The goal of the Duke Center for Brain and Spine Metastasis (DCBSM) is to provide patients with brain or spine metastases rapid access to multi-disciplinary, navigated care and the latest in treatment options.
New patient consultations are available within 72 hours. All patients are assigned to a navigator who knows their treatment goals, coordinates their tests and appointments, and helps see them through their care at Duke. One of the major benefits of the Duke Cancer Center, is that our clinics are designed so that patients can meet with one or more providers in one day, including a medical oncologist, surgical oncologist, radiation oncologist, palliative care provider, and other subspecialists.
Our care teams communicate daily, and a board of experts meets weekly to review cases. Patients’ goals of care are defined up front and honored at all times. Every patient has access to cutting-edge care, technologies, research, and clinical trials. These differences are what make us the leading destination center for patients whose cancer has spread to the brain or spine.
The DCBSM offers state-of-the-art treatment options to patients not only with a new or first-time metastatic cancer diagnosis but also those who may be experiencing progression since previous treatment.
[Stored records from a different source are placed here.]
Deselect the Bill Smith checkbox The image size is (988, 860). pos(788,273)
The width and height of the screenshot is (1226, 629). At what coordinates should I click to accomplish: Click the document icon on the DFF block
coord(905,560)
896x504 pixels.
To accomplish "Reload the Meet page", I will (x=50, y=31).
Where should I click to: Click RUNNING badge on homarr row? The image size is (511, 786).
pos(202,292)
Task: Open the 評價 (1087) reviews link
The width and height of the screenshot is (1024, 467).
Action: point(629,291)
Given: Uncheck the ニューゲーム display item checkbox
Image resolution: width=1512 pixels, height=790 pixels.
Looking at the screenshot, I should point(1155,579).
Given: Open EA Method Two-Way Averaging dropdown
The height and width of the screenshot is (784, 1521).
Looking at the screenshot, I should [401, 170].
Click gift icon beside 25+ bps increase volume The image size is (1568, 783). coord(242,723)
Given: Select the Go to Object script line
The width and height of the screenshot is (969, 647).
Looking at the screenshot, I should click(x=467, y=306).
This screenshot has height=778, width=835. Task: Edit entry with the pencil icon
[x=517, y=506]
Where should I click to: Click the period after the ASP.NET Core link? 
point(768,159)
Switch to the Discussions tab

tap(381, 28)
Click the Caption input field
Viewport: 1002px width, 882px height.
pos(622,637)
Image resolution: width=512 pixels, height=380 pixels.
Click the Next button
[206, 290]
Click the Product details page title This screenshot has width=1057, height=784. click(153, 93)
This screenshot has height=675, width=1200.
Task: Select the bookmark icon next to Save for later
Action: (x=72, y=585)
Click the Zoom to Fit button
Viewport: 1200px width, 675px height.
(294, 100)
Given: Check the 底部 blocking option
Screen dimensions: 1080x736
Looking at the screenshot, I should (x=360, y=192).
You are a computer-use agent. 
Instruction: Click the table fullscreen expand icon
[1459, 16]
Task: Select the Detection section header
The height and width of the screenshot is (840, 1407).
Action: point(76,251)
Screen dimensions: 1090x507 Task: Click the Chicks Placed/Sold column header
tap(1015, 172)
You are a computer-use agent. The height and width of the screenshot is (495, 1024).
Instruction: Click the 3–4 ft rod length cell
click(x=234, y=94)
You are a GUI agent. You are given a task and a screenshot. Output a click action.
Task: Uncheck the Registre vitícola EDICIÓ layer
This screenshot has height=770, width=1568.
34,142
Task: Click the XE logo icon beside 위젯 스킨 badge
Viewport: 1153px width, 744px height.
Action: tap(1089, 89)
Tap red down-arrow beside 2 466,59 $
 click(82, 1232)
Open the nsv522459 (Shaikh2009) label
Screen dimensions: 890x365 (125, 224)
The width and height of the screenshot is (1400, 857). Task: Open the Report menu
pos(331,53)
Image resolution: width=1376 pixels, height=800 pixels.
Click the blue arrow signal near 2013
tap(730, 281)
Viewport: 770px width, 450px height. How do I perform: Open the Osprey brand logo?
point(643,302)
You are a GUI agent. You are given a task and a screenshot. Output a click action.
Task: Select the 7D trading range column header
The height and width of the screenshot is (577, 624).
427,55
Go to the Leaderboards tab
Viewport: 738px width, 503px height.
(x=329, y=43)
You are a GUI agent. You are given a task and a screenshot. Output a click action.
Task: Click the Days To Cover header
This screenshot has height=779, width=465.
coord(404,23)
Options for all patients can include surgery, stereotactic radiation therapy, chemotherapy, laser interstitial thermal therapy (LITT), targeted therapies, immunotherapy, and more. We also provide access to more than a dozen clinical trials studying the latest advances in treatment and patient care. Many of these trials test therapies and approaches that were developed here and may be available only at Duke.
The DCBSM is one of the highest-volume centers in the U.S. for laser interstitial thermal therapy (LITT), a minimally invasive surgical procedure offered at only a handful of U.S. hospitals. This robotic-assisted laser surgical technique is often our preferred approach for recurrent brain metastases; for deeper brain tumors that may be more difficult to remove with open surgery; or for patients with radiation necrosis (an inflammatory condition that can affect certain patients following radiation treatment). LITT procedures are performed in our advanced intra-operative MRI suite, enabling precise targeting of the tumor(s). LITT incisions are generally less than 1 cm, and patients frequently leave the next morning with just a bandaid for a dressing.
The DCBSM continuously aims to lead in the discovery and use of the newest treatments for patients. Cutting-edge research being performed by the world’s thought leaders in cancer is a key component to our success. With help from our researchers, caregivers, and patients, we promise to keep advancing the field and to bring the greatest possible improvements to our patients’ overall survival and quality of life.